Excerpt provided:
-----
# CaRP : Cache Replacement Policy for Linked Data Structure 15-740 Project Report, Spring 2018 Tushar Goyal (tgoyal1), Rini Patel (rinip), Aditi Sinha (aditis2)

## ABSTRACT

Linked data structures are characterised by sequence of linked data records organized by value and one or more references (pointers) from one record to another. The irregular memory access pattern lacks spatial locality and don't work well for LRU. We compare and analyze the existing cache replacement policies (DIP, DRRIP and Hawkeye) for dynamically constructed linked data structures. We suggest a program counter based linked data structure access detection and victim cache placement for such lines to avoid pollution of primary workload cache behavior.

#### **PROBLEM STATEMENT/MOTIVATION**

Use of Linked Data Structures (LDS) such as linked list, tree, hash table etc. is a common thing in database, graphics and graph applications. The data structures are generally of the form of data and associated one or more pointers which define the next data item address to be used for processing. The usability of LDS comes from their flexibility, not their performance. LDS access, often referred to as pointer-chasing, entails chains of data dependent loads that serialize address generation and memory access. In traversing an LDS, these loads often form the program's critical path. Consequently, when they miss in the cache, they can severely limit parallelism and degrade performance.



(a) Binary tree (b) fractional architecture

Figure 1. Pointer chasing in a traditional architecture[1]

The memory accesses generated due to pointer chasing are prone to memory latency and frequent cache and TLB misses due to highly irregular memory access. Caches only exploit spatial and temporal locality in a set of address referenced in a program. Linked data structures provide flexibility of creating and deleting nodes dynamically, and hence avoid the overhead of bothering about the size of the data structure in advance. However, due to dynamic construction, they are difficult to cache as the spatial locality between the nodes is highly dependent on the

data layout. Such accesses don't benefit much from prefetching due to low accuracy in pre-fetching and poor locality of data being accessed.
-----
Direction: Resume the report on cache replacement for linked data structures, starting right after its last sentence.
-----
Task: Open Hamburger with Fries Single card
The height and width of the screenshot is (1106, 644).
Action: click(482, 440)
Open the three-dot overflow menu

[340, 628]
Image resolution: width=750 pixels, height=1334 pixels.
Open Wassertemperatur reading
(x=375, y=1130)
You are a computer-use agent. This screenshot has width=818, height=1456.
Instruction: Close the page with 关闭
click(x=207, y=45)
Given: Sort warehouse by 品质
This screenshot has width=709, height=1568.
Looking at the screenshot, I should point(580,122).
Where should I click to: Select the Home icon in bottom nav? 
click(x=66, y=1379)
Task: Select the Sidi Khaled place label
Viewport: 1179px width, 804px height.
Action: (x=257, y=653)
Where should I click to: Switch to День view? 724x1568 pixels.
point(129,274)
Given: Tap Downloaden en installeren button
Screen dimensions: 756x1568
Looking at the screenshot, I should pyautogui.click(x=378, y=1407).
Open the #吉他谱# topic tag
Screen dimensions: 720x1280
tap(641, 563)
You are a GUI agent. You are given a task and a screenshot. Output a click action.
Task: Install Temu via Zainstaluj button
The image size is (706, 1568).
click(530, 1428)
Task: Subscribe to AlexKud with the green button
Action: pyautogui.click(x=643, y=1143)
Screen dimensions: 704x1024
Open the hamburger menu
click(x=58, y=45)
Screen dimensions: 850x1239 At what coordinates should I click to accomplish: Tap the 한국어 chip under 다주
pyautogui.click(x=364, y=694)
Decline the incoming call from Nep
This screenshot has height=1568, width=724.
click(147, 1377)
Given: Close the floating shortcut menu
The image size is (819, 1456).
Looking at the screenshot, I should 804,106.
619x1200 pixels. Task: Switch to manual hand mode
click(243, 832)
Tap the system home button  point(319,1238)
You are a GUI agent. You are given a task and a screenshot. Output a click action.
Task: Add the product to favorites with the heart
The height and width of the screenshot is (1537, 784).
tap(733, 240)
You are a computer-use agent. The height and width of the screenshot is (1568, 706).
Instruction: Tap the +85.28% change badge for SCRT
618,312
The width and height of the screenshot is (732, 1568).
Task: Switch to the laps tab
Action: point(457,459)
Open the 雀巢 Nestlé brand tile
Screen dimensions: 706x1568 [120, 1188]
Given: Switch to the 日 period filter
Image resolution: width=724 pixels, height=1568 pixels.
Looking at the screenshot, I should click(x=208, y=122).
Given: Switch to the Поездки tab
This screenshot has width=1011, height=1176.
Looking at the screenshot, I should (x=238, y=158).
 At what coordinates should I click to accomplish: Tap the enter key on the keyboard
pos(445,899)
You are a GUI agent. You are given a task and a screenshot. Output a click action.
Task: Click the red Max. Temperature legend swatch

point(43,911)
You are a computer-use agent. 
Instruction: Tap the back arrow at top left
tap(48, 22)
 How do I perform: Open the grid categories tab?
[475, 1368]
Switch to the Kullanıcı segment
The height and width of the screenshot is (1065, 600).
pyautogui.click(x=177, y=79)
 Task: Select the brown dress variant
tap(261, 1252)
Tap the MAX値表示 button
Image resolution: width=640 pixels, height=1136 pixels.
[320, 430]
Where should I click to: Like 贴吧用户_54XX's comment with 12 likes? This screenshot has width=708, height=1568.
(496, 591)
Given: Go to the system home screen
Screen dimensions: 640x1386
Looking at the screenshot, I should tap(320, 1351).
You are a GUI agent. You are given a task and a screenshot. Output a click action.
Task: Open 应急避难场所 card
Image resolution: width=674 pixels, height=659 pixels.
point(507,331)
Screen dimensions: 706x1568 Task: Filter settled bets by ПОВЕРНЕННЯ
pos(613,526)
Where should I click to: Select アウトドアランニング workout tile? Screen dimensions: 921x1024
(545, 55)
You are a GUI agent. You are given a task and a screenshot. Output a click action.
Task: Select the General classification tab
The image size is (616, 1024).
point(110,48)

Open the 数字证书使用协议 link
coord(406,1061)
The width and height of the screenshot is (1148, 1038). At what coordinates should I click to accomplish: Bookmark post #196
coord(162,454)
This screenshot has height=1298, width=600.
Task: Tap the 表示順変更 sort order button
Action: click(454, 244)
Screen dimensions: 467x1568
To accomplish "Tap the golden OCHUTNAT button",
-----
The result:
### **RELATED WORK**

We found several efforts for implementation of hardware/software based prefetchers for LDS in academia. Some of the literatures talk about prefetching techniques to improve the performance of LDS. Roth et. al [2] suggest exploitation of the dependency between the consecutive accesses of LDS in a program and feed this information to the prefetcher to hide the memory latency. Such approaches depend highly on the amount of work in a program that can be interleaved with this latency. Luk and Mowry [3] proposed and evaluated a greedy compiler algorithm for scheduling software prefetching for linked data structures. It uses type information to identify recurrent pointer accesses, including those accessed via arrays, and may have advantages in tailoring a prefetch schedule to a particular traversal. Another popular paper by Roth and Sohi [4] talks about instrumenting the code itself to fill the special queue or array by a mechanism called jump pointers, which is then fed to software/hardware based prefetchers to get the next node of LDS, effectively reducing the memory access latency.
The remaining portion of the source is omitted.